Tag Archives: fear

That was tough.

31 Mar

Thursday kicked my ass.  It was such a difficult day.  I went to the courthouse alone, and met with an attorney I had never met before (he turned out to be great).  Within minutes, we were before the judge.  The lawyer asked me the prove up questions, and the judge approved it – less than 5 minutes.  I walked into the court room a married woman, and walked out divorced… all alone. 

Scariest moment of my life.

I got into my car and began to sob.  I cried all the way home and for the next hour or so.  I was surprised it hit me so hard because, really, nothing in my life changes that much.  We have been separated since Thanksgiving; we are already using the custody schedule.  However, I was sick at my stomach, headache and crying!    I didn’t speak for about 3 hours after I left the courthouse.  I just cried and thought and reminisced and prayed and hoped and wished, and cried some more.  My eyes burned that evening from crying so much during the day.

But… I made it through.  I survived the first night.  And, guess what, I survived the second night too!  I’m planning to make it through tonight too!

 You know what is surprising?  I feel so much less stress now.  No more worrying about what he will or won’t agree to.  No more worrying about how much I am paying my attorney for each email, question and/or phone call.  No more worrying about what it will be like.  No more worrying about any of that.  I have a certain amount of relief now, in a really weird way. 

My house will be refinanced and in my name early next week.  Another HUGE stressor removed from my plate.

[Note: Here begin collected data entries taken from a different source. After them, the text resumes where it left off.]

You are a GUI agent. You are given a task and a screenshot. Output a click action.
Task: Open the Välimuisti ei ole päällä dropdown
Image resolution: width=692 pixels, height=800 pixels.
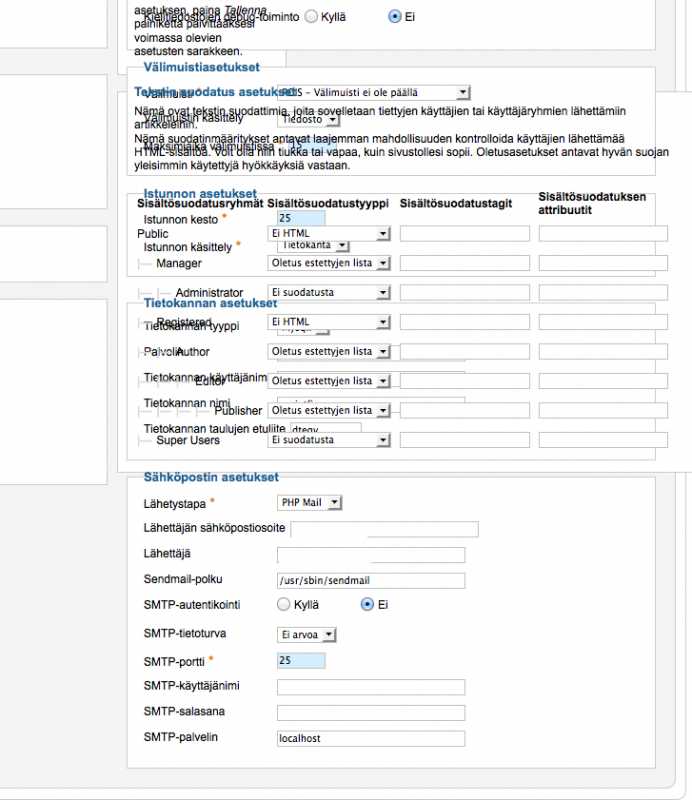pyautogui.click(x=373, y=93)
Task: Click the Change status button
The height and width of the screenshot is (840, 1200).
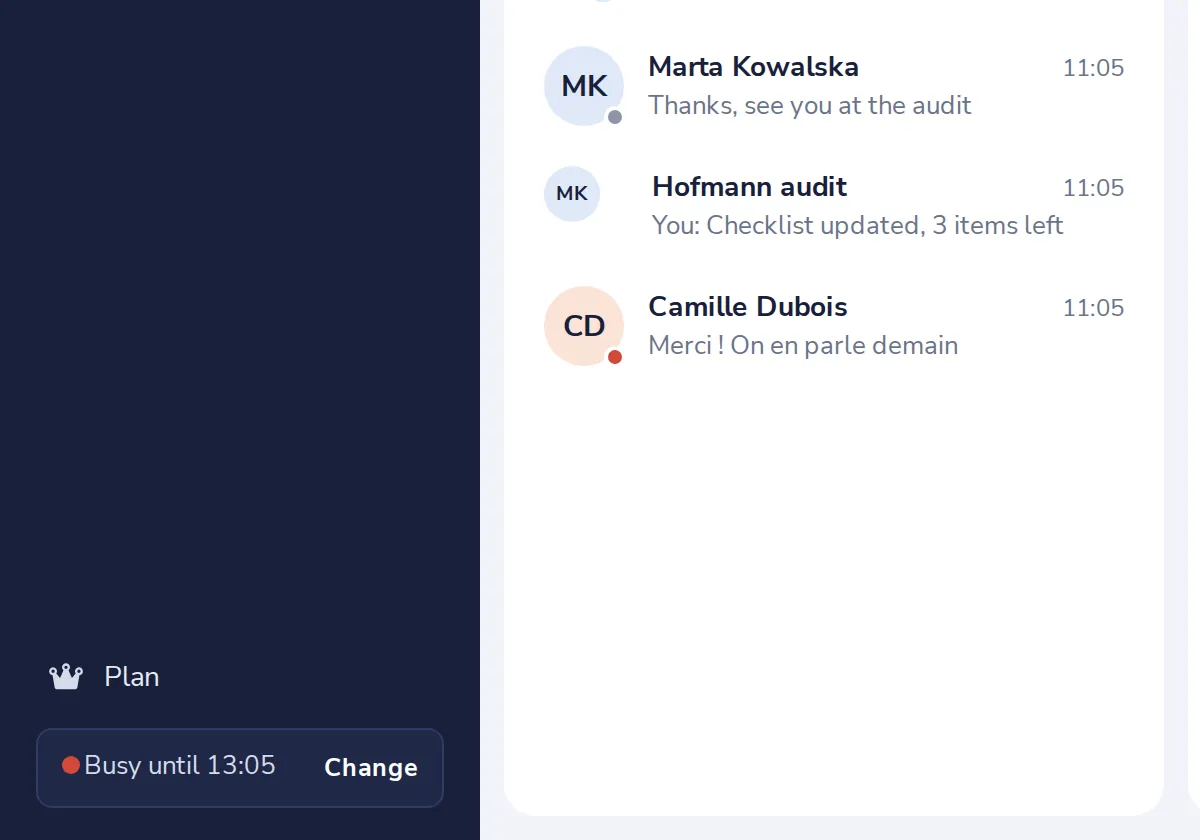Action: 371,767
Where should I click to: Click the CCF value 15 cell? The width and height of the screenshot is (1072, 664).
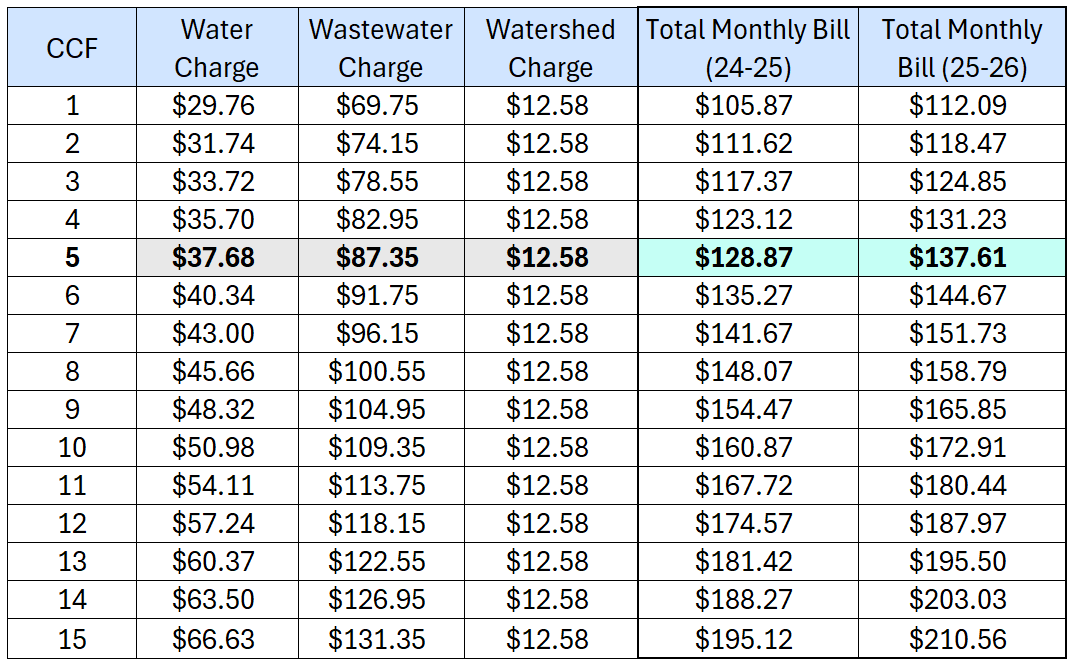point(72,639)
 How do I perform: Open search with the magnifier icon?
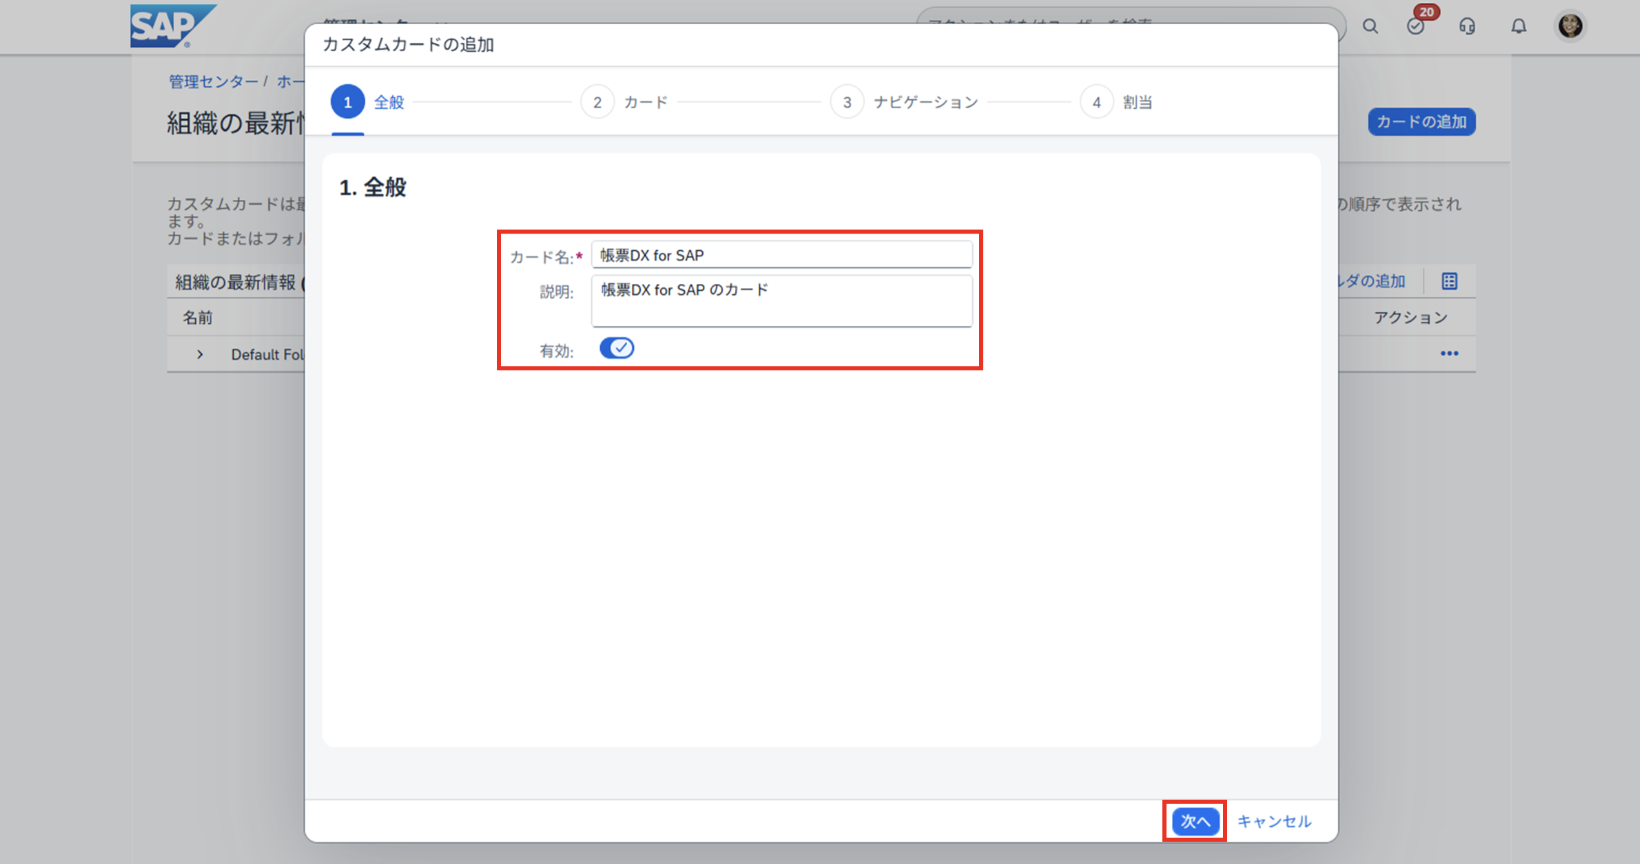pyautogui.click(x=1370, y=27)
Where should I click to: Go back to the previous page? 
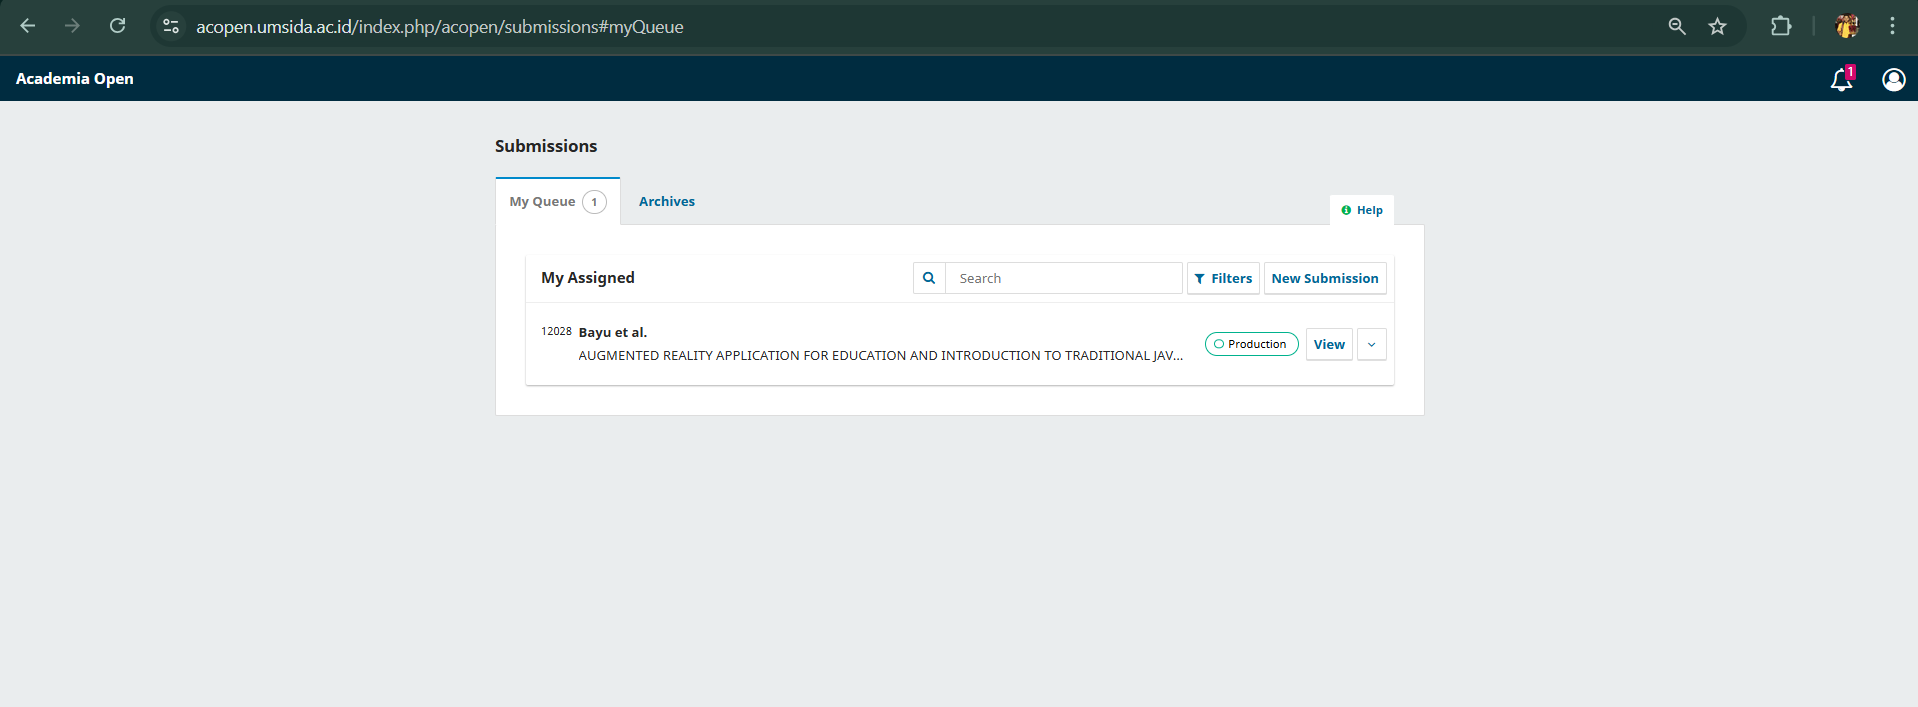pyautogui.click(x=28, y=27)
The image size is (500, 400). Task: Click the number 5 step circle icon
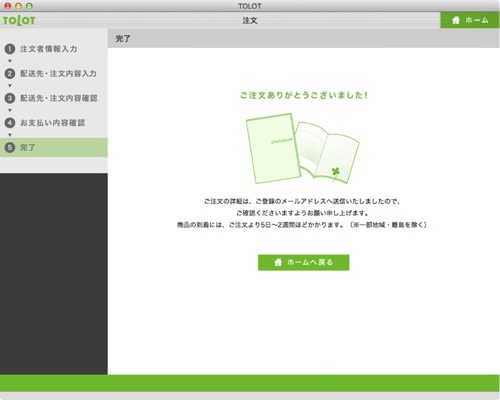pos(10,147)
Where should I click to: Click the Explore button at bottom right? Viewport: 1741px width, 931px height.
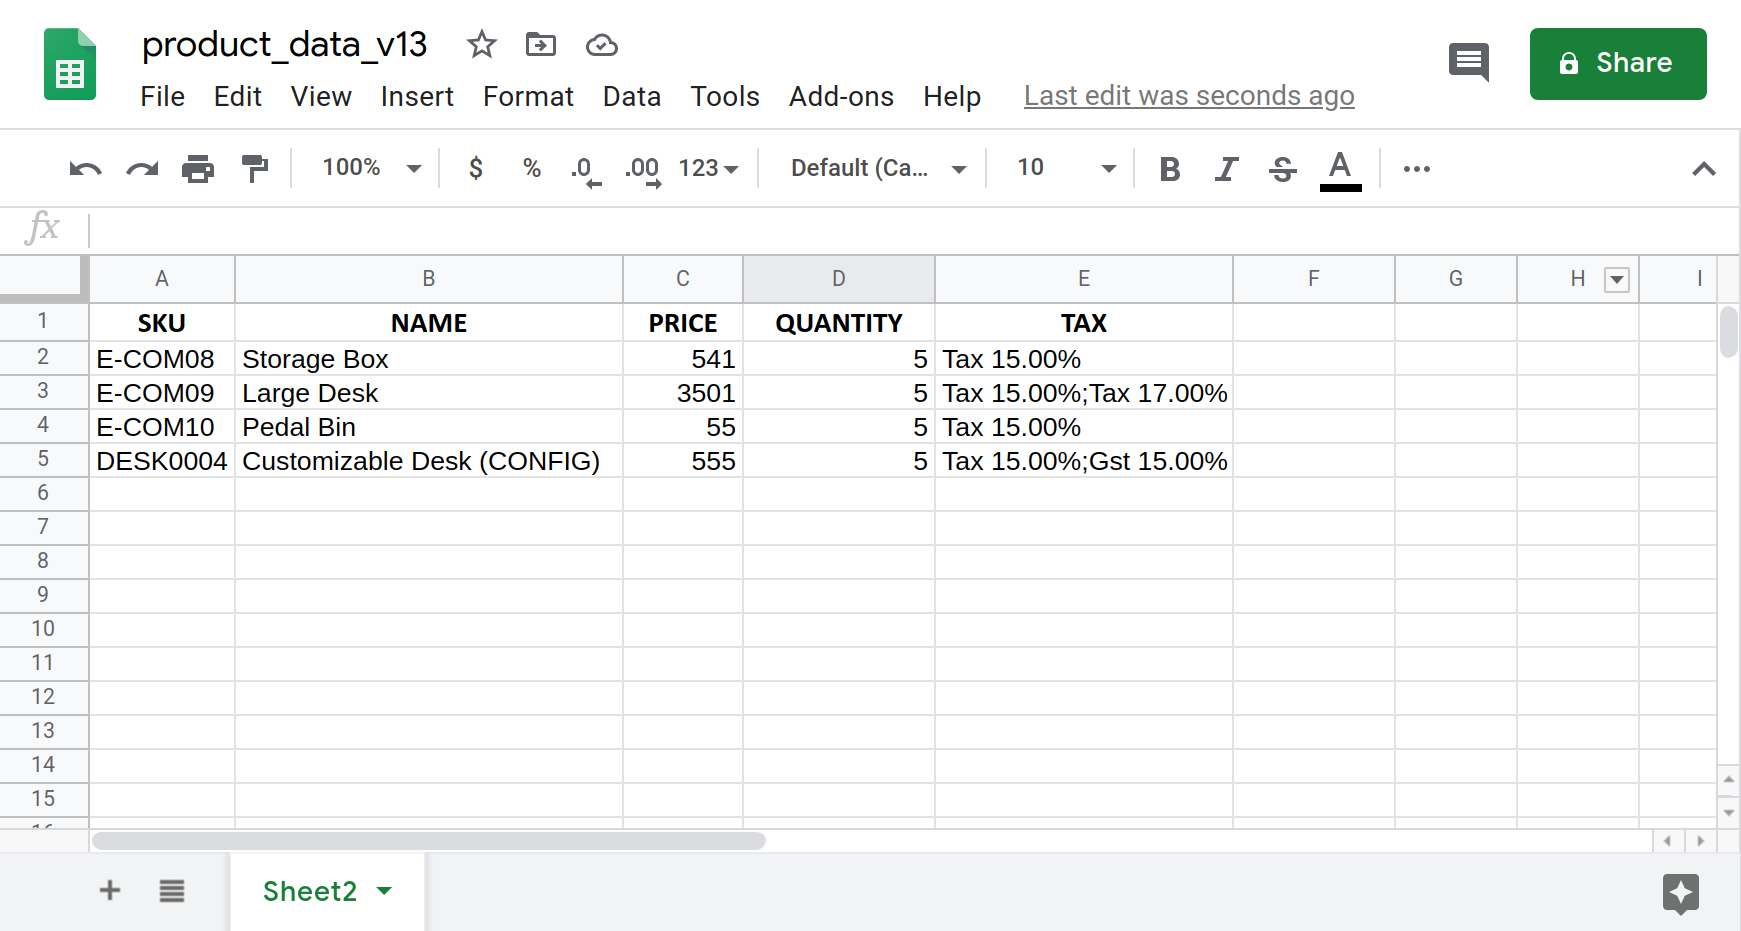tap(1681, 893)
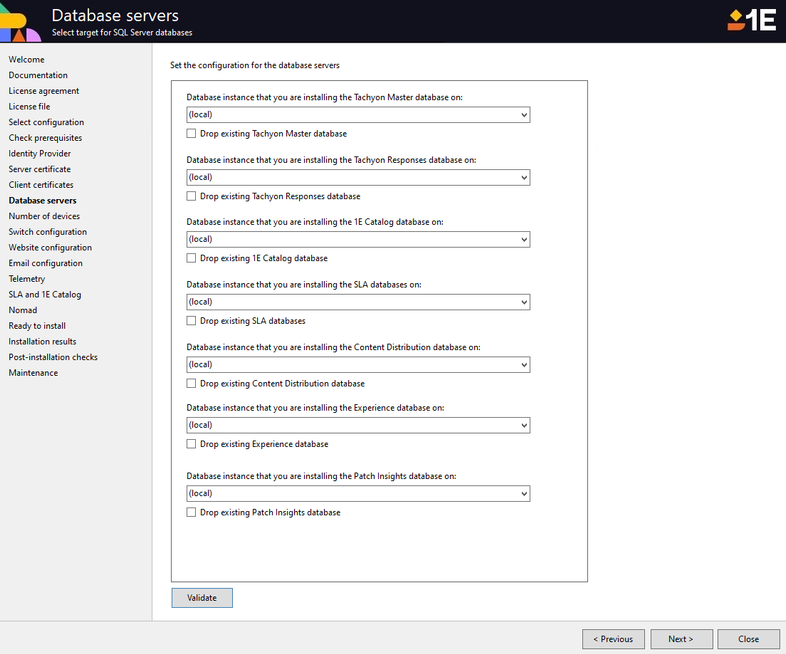Select Identity Provider in sidebar
The width and height of the screenshot is (786, 654).
point(40,153)

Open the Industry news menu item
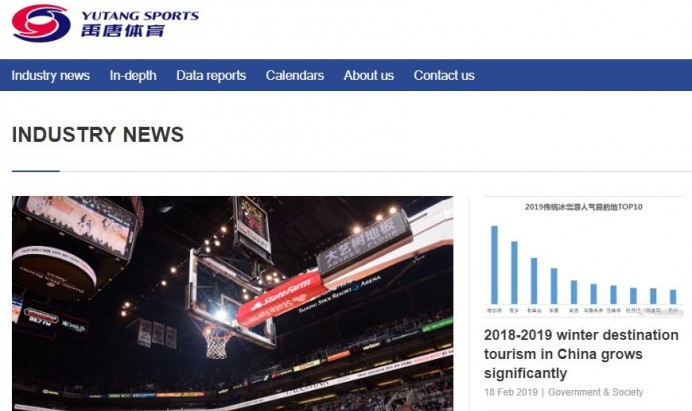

Maybe I can focus on other things now.  Maybe I can be a better person, more interested in life, happier, more motivated. 

Maybe I can find myself again.

This morning, we both took the kids to take pictures in the bluebonnets, and went to Big Girl’s soccer game.  It was fine… more normal that it has been in years.  No expectations.  No anger. 

 We all made it through!  Yay for us!  We are going to be okay!  I know it.

For me, having the kids this week made things easier.  There was minimal time to feel sorry for myself.  The kids needed to continue their normal routines.  They had to get up and go to school on Friday; I had to work Friday.  They gave me a reality kick; life doesn’t stop, or even slow down just because I’m going through hell.  I’ve got to start moving forward.  That’s a post for another day because I have no idea how the hell I am going to do that!

Welcome to my journey!

Sarah

This is Really Happening.

28 Mar

I am going to go ahead and warn you that this post will be chock full of profanity!  Consider yourself warned; it’s okay if you want to stop reading here.  I understand.

It’s been a shitty day and I am so stressed out.  Divorce is the worst fucking thing to happen in my life.  I went through 2 with my parents and have harbored hatred toward those divorces ever since.  I swore that I would never get divorced, and that I would never put my children through a divorce. I fucking hate divorce.  It is a shitty thing to do to each other, and horrible to do to your kids.

My lawyer faxed over the signature page of the decree to me today.  STBEH and his attorney had already signed.  All I had to do was print and sign.  When I opened the document, my heart sank; my stomach and head began to hurt.  I texted a couple of my good friends.  It didn’t help.  I printed the form, but I couldn’t look at it.  I laid my head down on my desk and sobbed!  I mean full on sobbing;  huge tears streaming down my face!  This is fucking sucks.

Ultimately, though, I signed the document and sent back to my lawyer.  This is really happening.

Tomorrow, I spend the morning at the court house in front of the judge finalizing the divorce.  Tomorrow afternoon, I will be a divorced woman, a single mom – labels I never wanted.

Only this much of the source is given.